PROVIDED PASSAGE:
>>>>>
Legalise the heroine trade, British Ambassador says

LONDON: In a recent article for the British newspaper Guardian, Former British Ambassador to Afghanistan, Sir William Patey recognises the failure of the western world’s efforts to eradicate poppy cultivation over the past decade in Afghanistan and calls for legalisation and state-regulation of drugs. 

As a veteran and experienced diplomat, Sir Patey had a number of high ranking positions as a diplomat for the Foreign and Commonwealth Office in Saudi Arabia, Sudan, Iraq and Afghanistan.

Sir Patey states in his article “I did not believe it before I went to Afghanistan. But it’s now clear that prohibition is no answer to this deadly scourge.” He adds “When Tony Blair deployed British troops in Afghanistan, ending the illicit production and supply of opium was cited as a key objective. In 2001 the prime minister linked heroin use in the UK with opium cultivation in Afghanistan: “The arms the Taliban buy are paid for by the lives of young British people buying their drugs. This is another part of the regime we should destroy.” Yet after 10 years of effort with tens of thousands of troops in the country, and having spent billions trying to reduce poppy cultivation, Afghans are growing more opium than ever before.”
<<<<<
TASK STATEMENT: Write the next part of the article on Sir William Patey's call to legalize and regulate drugs, starting right after its last sentence. The listing that comes next is separate material with no connection to the article on Sir William Patey's call for drug legalization.

DATA BLOCK:
>>>>>
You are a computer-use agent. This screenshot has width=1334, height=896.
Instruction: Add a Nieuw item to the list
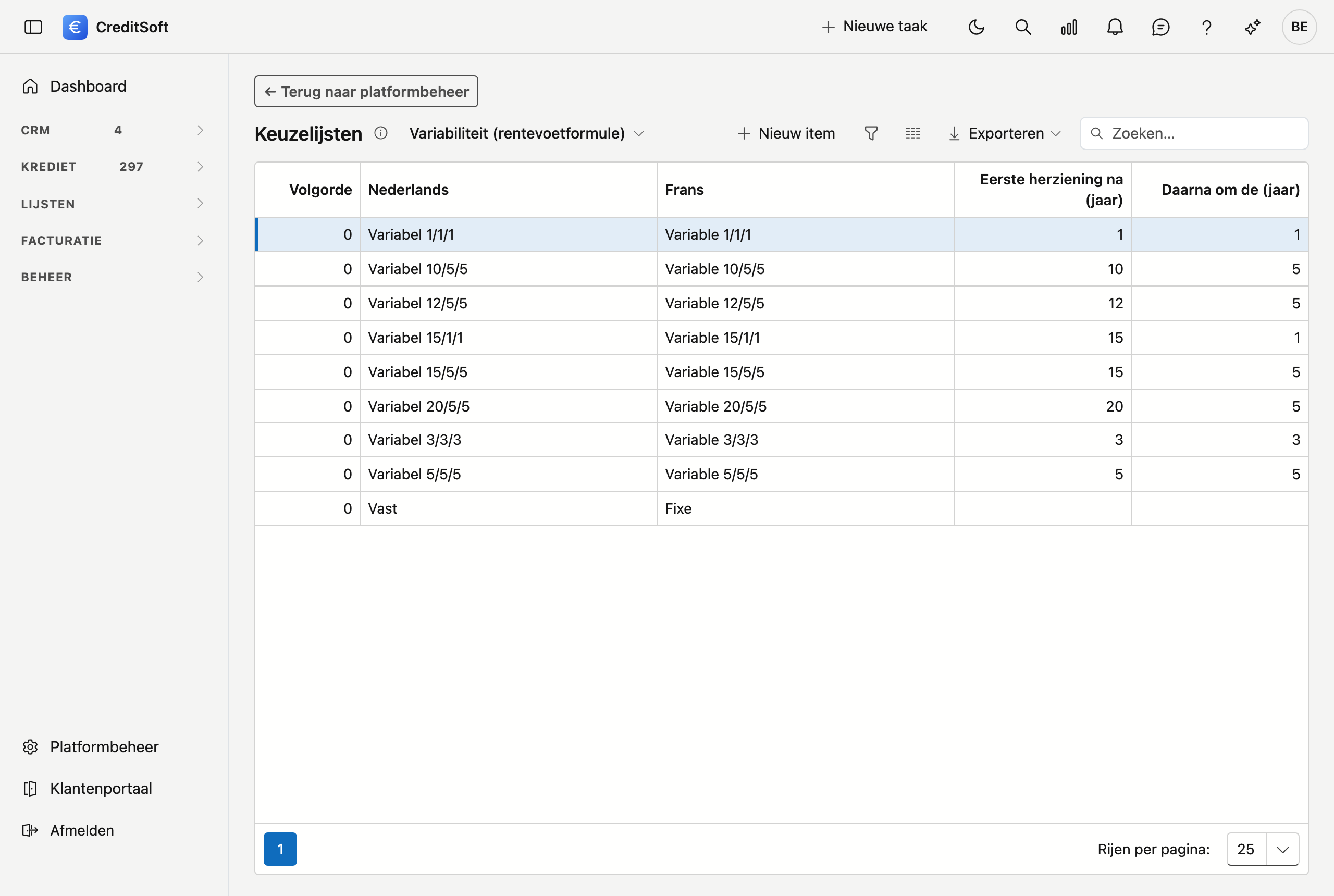786,133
<<<<<
ANSWER TO THIS PROBLEM:
Sir Patey has become an important and high-profile name in the list of people calling for state-controlled regulation of drugs.

He further says “In a country such as Afghanistan, with weak institutions, remote areas ripe for poppy cultivation and a well-established smuggling network, we are fighting a lost battle. It is well understood that not only does illicit trade migrate towards “ungoverned spaces”, particularly those inhabited by people in dire poverty, it then makes matters far worse.”

He adds “In short, the war on drugs has failed in Afghanistan, and without removing the demand for illicit opium, driven by illicit heroin use in consumer countries, this failure is both predictable and inevitable. If we cannot deal effectively with supply, then the only alternative would seem to be to try to limit the demand for illicit drugs by making a supply of them available from a legally regulated market. Half of the world’s opium is grown for the legal opiates market of which the UK grows 3,500 hectares. This legitimate drug trade does not fund the Taliban and warlords, and there is no reason why it cannot be expanded to include non-medical trade and use.”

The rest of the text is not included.